The sign of zero with float2
- by JackOLantern
Consider the following code performing operations on complex numbers with C/C++'s float:
float real_part = log(3.f);
float imag_part = 0.f;
float real_part2 = (imag_part)*(imag_part)-(real_part*real_part);
float imag_part2 = (imag_part)*(real_part)+(real_part*imag_part);
The result will be
real_part2= -1.20695 imag_part2= 0
angle= 3.14159
where angle is the phase of the complex number and, in this case, is pi.
Now consider the following code:
float real_part = log(3.f);
float imag_part = 0.f;
float real_part2 = (-imag_part)*(-imag_part)-(real_part)*(real_part);
float imag_part2 = (-imag_part)*(real_part)+(real_part)*(-imag_part);
The result will be
real_part2= -1.20695 imag_part2= 0
angle= -3.14159
The imaginary part of the result is -0 which makes the phase of the result be -pi.

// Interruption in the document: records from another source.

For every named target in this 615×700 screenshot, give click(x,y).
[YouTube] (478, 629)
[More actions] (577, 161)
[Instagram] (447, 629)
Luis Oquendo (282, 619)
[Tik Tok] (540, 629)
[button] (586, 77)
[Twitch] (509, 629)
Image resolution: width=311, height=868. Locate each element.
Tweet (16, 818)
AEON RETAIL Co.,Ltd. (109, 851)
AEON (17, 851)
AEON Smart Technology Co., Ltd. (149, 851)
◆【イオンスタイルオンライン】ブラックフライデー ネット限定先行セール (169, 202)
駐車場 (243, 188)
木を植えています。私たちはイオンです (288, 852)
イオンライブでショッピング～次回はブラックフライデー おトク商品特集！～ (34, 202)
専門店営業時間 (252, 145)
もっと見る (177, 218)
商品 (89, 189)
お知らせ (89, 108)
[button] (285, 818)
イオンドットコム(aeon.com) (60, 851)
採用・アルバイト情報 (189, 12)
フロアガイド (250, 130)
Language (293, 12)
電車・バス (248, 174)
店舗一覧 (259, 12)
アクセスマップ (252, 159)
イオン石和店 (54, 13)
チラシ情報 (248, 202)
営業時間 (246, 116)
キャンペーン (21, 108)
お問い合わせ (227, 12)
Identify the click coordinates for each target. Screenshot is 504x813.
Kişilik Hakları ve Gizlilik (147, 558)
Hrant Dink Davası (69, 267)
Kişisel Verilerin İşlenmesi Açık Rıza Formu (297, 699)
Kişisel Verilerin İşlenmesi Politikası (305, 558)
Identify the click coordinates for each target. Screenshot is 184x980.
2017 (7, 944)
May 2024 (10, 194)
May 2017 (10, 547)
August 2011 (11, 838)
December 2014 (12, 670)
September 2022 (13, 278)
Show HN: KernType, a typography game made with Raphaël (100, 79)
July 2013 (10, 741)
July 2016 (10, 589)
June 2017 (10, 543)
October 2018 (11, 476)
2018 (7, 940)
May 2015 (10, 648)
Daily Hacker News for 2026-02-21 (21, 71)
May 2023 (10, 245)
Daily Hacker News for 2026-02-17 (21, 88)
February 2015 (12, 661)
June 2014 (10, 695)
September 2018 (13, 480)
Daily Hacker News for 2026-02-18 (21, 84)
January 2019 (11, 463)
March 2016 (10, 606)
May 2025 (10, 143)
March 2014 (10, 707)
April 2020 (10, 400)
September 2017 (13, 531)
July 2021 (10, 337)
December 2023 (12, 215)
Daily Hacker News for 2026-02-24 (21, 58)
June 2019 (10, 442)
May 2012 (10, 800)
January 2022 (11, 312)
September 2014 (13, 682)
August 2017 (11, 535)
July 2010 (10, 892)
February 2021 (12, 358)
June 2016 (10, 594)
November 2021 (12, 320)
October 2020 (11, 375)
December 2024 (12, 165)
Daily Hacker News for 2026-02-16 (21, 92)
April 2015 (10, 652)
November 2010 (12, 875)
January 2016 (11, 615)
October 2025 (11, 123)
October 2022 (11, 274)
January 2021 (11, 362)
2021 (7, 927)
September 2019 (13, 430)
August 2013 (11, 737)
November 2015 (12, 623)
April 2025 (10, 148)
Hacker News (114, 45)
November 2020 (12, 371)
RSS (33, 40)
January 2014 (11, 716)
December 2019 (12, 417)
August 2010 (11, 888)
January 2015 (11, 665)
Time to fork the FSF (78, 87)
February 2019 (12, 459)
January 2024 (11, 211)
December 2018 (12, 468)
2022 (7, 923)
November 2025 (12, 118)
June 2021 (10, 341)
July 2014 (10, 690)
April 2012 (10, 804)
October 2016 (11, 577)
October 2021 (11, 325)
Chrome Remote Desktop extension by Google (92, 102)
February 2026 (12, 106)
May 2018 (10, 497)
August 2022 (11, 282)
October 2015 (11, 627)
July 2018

Although still accomplishing with the principal argument of a complex number and with the signed property of floating point's 0, this changes is a problem when one is defining functions of complex numbers. For example, if one is defining sqrt of a complex number by the de Moivre formula, this will change the sign of the imaginary part of the result to a wrong value.
How to deal with this effect?